Please note here if the review is uploaded as an attachment.

Reviewer #1: In this study the authors identify the sensory circuitry that input to the command neuron for backward movement in Drosophila larvae. Through an optogenetic screen of a collection of GAL4 lines, the authors found that the activation of a pair of neurons in the subesophageal zone, termed AMBs, elicit backward crawling in larvae. They then carefully analyzed the pre- and post-synaptic partners of AMBs, and discovered that AMBs referentially pass sensory inputs from the C4da nociceptors to the command neurons for backward locomotion. Interestingly, this sensory pathway is different from that for backward locomotion elicited by the light-sensing Bolwig’s organ, which does not involve AMBs.

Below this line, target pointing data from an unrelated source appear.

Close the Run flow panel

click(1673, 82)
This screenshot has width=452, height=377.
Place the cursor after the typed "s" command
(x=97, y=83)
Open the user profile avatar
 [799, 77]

Recent studies have identified the MDNs as the command neurons for backward movement in adult and larval Drosophila. However, how sensory inputs are conveyed to MDNs is unknown. This study fills this gap and is thus an importance contribution to the understanding of sensory processing of aversive cues that elicit backward movements.

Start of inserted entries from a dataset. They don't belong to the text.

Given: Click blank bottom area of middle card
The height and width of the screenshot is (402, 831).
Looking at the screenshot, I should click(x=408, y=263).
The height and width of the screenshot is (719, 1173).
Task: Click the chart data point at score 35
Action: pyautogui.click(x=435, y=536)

The authors applied a battery of approaches in this solid study, including genetic manipulations, t-GRASP, calcium imaging and behavioral analyses. Their savvy use of genetic tricks for identifying and confirming neurons is impressive. Overall, this is an excellent work.

Major concerns:

1) Fig. 9A shows that ablation of either C3da (GAL4[19-12]) or BO (GMR-GAL4), but not that of C4da, reduced backward locomotion elicited by blue light, indicating a possible involvement of C3da and BO. The ablation of a combination of C4da and BO dramatically reduced backward locomotion. I wonder what would happen if they ablate a combination of C3da and BO. This result is important for the model shown in Fig. 13. The authors may also want to perform Ca2+ imaging to determine whether stimulation of C3da activates AMBs.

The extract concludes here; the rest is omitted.